Quanto à localização da Porta da Alcáçova duas hipóteses são admissíveis: ou se
trata da Porta de Santiago sobranceira ao buraco de Salinas (a porta de
Santiago tomou este nome porque a calçada que dela se dirige ao arrabalde sito
no sopé do monte passava pela igreja de Santiago, situada a meia encosta e
cujas ruínas desapareceram no século passadp), ou se trata de uma outra porta
aberta para a vila, a ocidente daquela. Se aceitarmos que a Porta de Santiago
era, de facto, a da Alcáçova (e não apenas um portigo entre outros), teremos de
admitir que houve nas suas imediações uma alteração de natureza geológica,
alteração, aliás, plausível, dada a natureza e a forma do terreno que tem
proporcionado frequentes esbarreiramentos, alguns mesmo nos nossos dias, que
cortou a comunicação com a vila, deixando-a somente em ligação com a Ribeira.
Esta ideia parece esboçá-la Zeferino Brandão, ao afirmar que se cortou a
comunicação entre a vila e a Porta de Santiago, em virtude do desabamento da
barreira por onde passava o caminho. O autor não nos diz em que fonte se baseia
nem precisa em que época tal aconteceu (entre os manuscritos da Biblioteca
Camões que se encontram na B. M. S. encontra-se um auto de vestoria do ano de
1797 que documenta que o caminho antigo que fazia o trânsito da Alcáçova para a
vila estava invadiável.
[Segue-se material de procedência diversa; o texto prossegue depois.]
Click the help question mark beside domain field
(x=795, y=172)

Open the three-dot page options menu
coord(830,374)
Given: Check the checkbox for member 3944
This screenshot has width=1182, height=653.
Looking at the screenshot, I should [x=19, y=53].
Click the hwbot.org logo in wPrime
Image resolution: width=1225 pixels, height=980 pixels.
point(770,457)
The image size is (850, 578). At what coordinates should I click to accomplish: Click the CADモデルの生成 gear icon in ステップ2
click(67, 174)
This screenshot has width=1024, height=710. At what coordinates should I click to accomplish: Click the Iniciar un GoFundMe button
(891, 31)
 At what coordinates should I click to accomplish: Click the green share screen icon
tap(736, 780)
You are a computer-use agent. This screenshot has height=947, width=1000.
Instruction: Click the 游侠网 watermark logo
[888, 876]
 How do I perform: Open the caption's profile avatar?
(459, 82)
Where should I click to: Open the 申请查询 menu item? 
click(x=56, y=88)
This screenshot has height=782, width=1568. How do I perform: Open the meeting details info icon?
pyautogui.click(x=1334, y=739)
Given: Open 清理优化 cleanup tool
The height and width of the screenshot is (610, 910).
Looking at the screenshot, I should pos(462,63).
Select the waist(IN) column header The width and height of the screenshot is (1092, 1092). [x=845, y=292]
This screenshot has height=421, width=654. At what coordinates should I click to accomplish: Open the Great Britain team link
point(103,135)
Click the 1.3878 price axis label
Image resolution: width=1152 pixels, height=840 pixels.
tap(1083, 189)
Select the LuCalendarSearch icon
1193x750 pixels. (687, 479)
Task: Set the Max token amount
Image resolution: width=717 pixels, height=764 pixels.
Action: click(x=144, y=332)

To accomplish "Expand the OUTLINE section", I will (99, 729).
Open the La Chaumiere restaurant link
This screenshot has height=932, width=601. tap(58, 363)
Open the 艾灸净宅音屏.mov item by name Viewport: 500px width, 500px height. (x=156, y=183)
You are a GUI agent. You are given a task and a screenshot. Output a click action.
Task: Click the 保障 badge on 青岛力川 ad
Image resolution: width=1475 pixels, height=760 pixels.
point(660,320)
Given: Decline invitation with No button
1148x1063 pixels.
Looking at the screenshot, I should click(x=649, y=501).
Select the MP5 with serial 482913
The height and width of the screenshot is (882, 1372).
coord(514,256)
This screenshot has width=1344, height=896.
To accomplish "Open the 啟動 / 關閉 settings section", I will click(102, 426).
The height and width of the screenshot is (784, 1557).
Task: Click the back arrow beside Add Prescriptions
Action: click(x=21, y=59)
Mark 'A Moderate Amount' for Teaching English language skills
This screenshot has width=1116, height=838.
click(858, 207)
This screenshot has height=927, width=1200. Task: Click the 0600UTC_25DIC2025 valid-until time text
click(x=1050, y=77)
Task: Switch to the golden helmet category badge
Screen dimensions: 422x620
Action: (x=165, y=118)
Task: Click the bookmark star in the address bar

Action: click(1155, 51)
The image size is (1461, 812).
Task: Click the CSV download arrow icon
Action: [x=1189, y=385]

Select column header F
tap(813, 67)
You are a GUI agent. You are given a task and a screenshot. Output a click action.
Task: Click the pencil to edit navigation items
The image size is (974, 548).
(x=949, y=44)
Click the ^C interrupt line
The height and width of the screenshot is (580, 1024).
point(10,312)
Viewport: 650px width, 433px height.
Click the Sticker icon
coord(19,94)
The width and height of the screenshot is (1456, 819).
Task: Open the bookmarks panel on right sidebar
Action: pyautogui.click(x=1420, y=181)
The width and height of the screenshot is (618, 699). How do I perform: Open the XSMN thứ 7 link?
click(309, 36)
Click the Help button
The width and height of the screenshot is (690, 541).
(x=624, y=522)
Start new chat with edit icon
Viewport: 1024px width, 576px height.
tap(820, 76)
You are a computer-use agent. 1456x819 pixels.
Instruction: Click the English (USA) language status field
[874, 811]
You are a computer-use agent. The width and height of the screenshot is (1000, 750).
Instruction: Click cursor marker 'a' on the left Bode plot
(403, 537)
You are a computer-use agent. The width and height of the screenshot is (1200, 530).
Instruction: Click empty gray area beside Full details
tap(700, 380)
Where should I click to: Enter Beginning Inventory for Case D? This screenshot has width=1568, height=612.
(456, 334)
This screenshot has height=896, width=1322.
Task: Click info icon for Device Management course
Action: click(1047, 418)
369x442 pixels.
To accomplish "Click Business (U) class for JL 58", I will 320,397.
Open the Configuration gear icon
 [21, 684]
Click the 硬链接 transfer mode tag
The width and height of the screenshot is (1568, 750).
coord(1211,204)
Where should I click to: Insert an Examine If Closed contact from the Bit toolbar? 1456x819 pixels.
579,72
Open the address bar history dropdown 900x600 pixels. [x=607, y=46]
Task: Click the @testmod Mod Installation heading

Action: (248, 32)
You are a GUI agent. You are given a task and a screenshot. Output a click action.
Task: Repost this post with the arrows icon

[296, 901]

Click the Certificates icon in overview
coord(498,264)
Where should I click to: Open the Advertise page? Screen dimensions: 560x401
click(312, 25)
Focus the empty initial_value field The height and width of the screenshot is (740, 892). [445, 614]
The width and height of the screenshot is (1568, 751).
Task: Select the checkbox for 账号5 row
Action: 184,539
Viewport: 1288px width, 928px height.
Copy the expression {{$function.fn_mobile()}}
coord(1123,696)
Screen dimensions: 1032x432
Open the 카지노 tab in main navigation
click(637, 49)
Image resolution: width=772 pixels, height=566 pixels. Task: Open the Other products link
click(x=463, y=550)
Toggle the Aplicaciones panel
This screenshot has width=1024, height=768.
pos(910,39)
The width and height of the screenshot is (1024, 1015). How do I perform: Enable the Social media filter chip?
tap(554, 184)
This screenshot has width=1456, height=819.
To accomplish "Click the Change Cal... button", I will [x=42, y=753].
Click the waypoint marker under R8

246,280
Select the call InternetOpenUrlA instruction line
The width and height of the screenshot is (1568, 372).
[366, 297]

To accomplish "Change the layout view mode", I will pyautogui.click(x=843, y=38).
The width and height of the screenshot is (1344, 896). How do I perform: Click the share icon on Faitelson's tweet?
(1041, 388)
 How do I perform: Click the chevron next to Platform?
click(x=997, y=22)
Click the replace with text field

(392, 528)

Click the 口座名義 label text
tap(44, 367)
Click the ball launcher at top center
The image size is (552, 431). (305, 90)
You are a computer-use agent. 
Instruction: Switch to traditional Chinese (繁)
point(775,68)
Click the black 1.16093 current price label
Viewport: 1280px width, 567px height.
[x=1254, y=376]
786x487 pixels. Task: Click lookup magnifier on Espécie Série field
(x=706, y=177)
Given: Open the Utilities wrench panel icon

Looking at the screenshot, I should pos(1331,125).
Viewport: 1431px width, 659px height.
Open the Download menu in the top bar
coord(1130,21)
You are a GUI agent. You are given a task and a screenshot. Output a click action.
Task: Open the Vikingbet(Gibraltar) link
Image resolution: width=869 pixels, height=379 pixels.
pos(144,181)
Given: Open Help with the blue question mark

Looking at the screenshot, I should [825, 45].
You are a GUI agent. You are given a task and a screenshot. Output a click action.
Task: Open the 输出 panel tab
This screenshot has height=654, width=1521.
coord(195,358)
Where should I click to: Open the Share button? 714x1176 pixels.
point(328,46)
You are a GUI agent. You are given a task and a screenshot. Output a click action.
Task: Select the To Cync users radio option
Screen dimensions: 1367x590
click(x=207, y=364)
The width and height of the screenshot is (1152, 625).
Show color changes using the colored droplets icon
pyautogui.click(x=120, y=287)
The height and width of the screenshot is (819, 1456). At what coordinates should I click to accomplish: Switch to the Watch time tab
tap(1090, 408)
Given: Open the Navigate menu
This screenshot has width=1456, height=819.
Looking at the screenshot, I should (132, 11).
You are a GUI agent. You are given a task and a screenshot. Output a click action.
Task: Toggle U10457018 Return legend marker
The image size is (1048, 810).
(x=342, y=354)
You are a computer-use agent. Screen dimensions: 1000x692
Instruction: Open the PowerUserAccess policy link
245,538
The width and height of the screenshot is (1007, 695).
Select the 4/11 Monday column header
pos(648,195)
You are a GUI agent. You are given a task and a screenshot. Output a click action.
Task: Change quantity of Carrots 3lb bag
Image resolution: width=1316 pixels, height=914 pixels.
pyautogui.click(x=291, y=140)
Declaram três mestres pedreiros que, em lugar deste, se
fizera outro cortando-se uma barreira aonde em outro tempo foram olarias por
cuja razão hé tão solta a terra que todos os dias está esbarrando para a mesma estrada
de forma que sendo limpa há oito dias pouco mais ou menos já quando eles foram acharão
na estrada perto de duas carradas de pedra e entulho acharão que hum Muro que
está sobranceiro a mesma Estrada tem o alicerce roubado por cuja razão e pela
altura em que se acha eminente a estrada amiaça ruina e deste mesmo Muro e do
seu alicerce hé que emanã as pedras que continuo estão cahindo na estrada...)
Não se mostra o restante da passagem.